(Stored records)
# # # #
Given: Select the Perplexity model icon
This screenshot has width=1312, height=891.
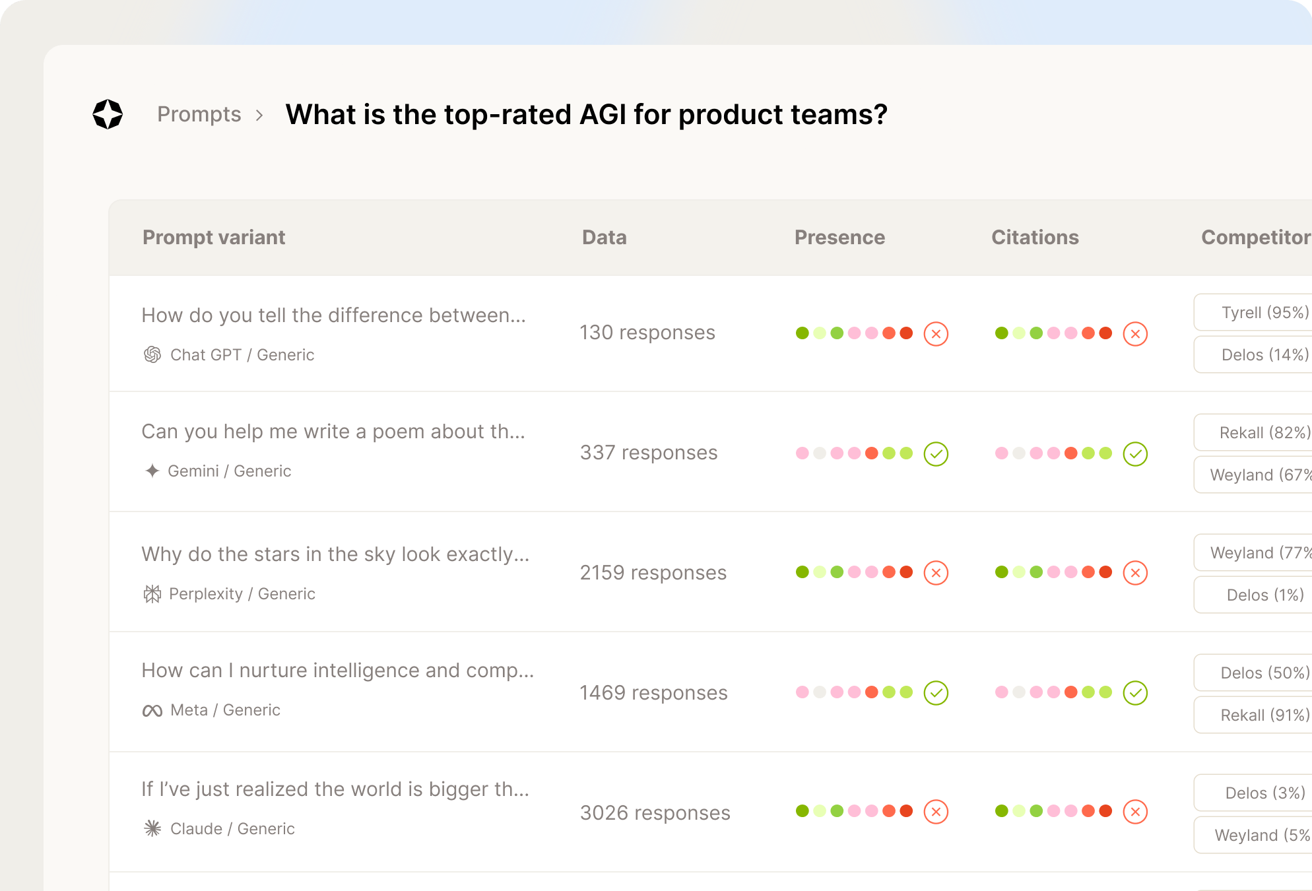Looking at the screenshot, I should point(152,593).

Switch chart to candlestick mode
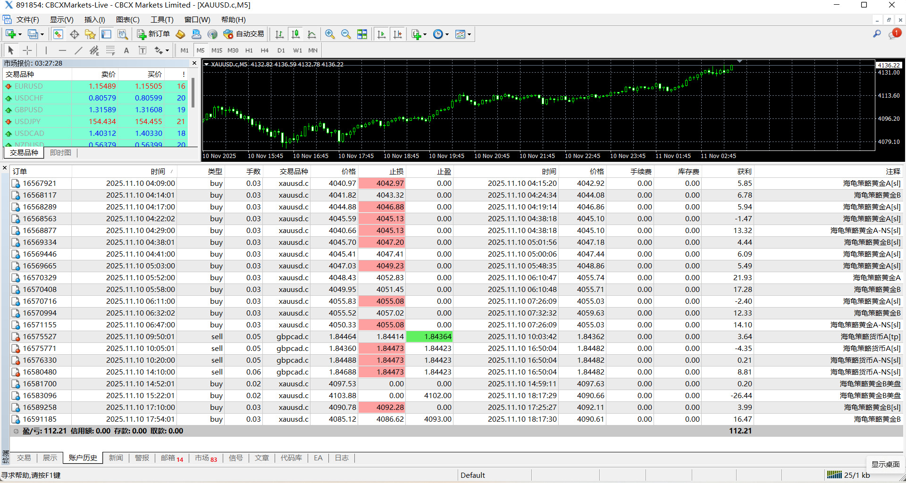(295, 34)
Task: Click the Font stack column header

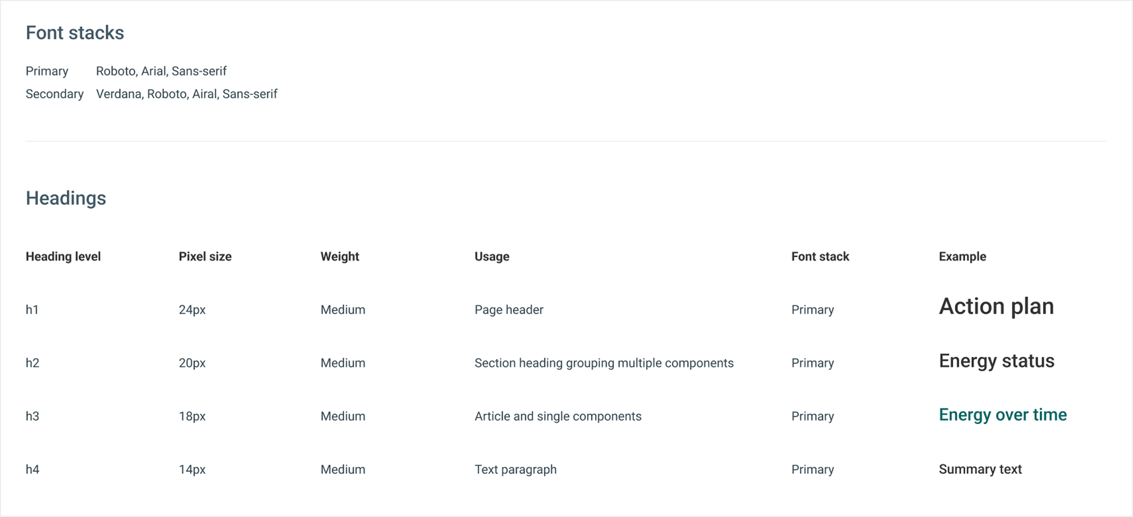Action: (820, 256)
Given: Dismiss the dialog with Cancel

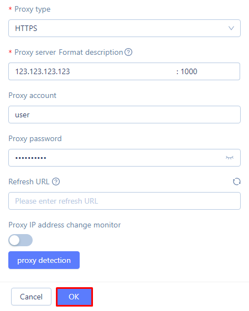Looking at the screenshot, I should tap(31, 297).

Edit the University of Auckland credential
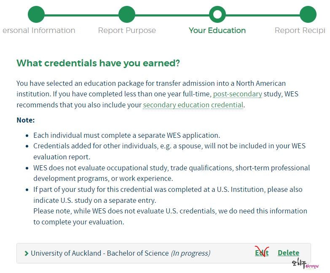[x=261, y=253]
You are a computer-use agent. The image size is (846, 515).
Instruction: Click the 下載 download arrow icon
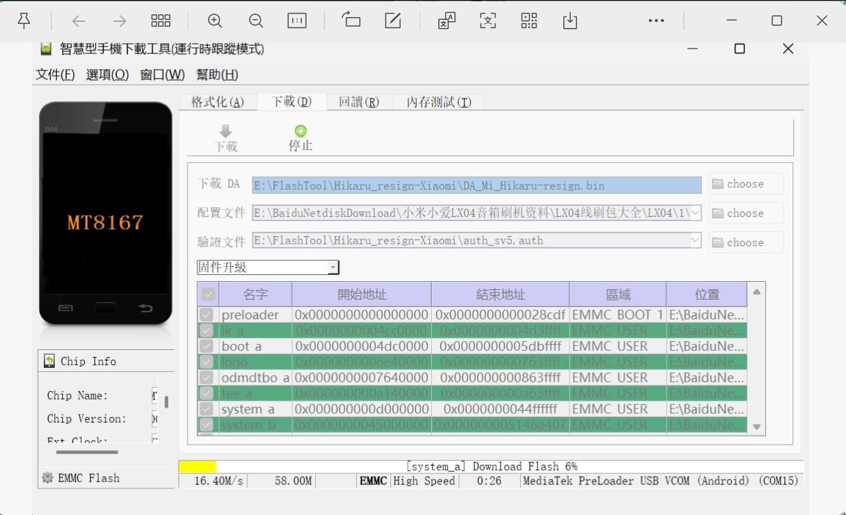[x=226, y=132]
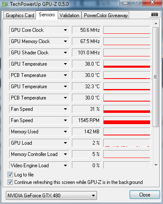Close window using title bar X
Image resolution: width=163 pixels, height=204 pixels.
(x=152, y=3)
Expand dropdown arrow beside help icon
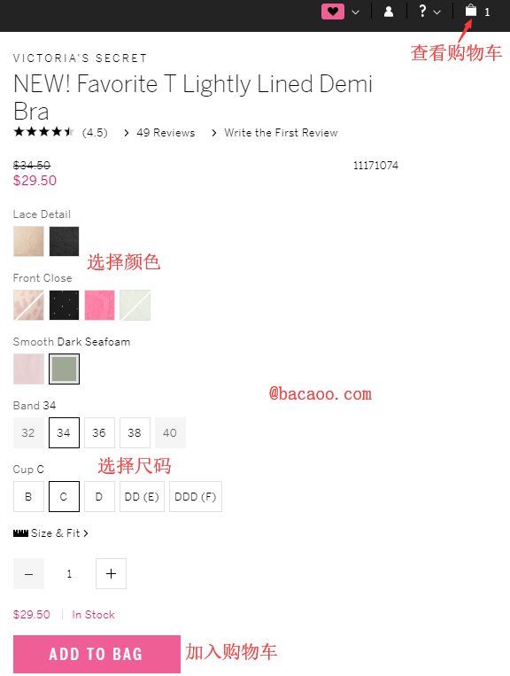The height and width of the screenshot is (676, 510). tap(437, 12)
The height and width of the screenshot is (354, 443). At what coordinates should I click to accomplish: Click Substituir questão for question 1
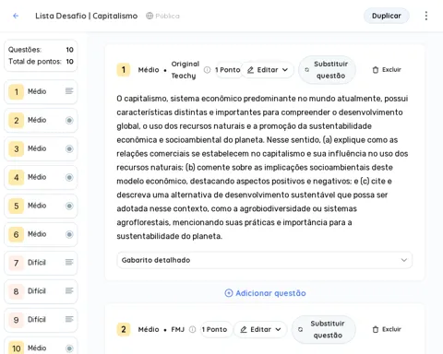pyautogui.click(x=327, y=70)
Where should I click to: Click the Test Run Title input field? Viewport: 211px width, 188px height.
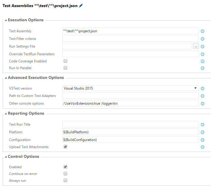(130, 124)
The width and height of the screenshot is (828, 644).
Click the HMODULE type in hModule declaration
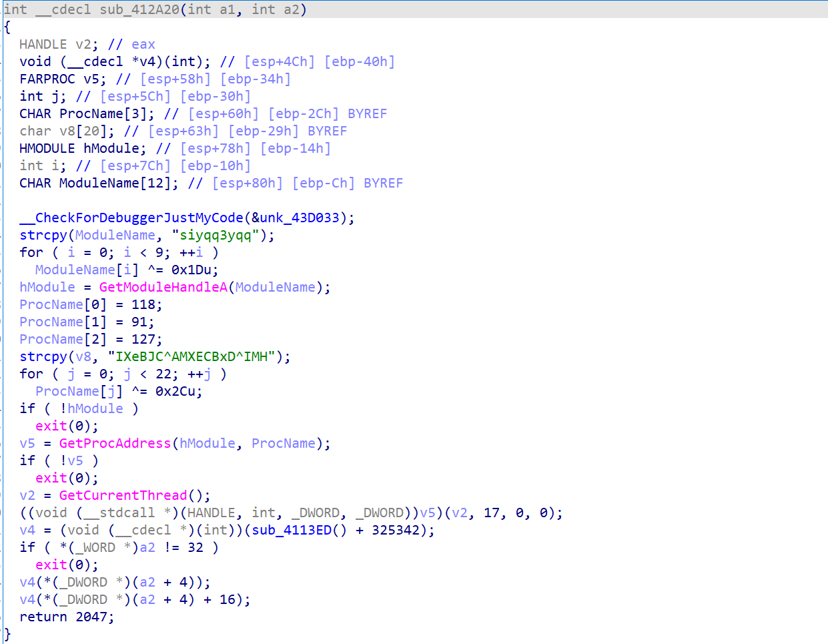(x=47, y=148)
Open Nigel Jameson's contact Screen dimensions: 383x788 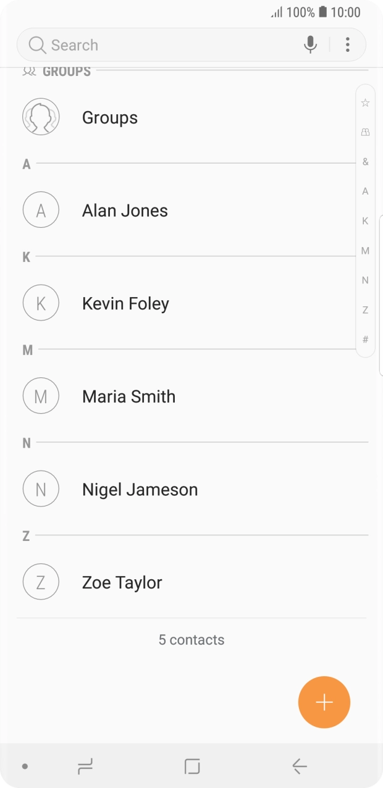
# # # #
# ACTIVITY
I would like you to retype exactly the lines running from the one containing "You are a computer-use" to the last line of the entries, both included, leaving all pictures out.

# OUTPUT BELOW
You are a computer-use agent. The image size is (846, 515).
Instruction: Click the 下載 download arrow icon
[x=226, y=132]
Close window using title bar X
Image resolution: width=163 pixels, height=204 pixels.
(x=152, y=3)
Expand dropdown arrow beside help icon
The height and width of the screenshot is (676, 510). tap(437, 12)
The height and width of the screenshot is (354, 443). At what coordinates should I click to accomplish: Click Substituir questão for question 1
pyautogui.click(x=327, y=70)
Where should I click to: Click the Test Run Title input field? Viewport: 211px width, 188px height.
(130, 124)
The width and height of the screenshot is (828, 644).
Click the HMODULE type in hModule declaration
(x=47, y=148)
Open Nigel Jameson's contact Screen dimensions: 383x788 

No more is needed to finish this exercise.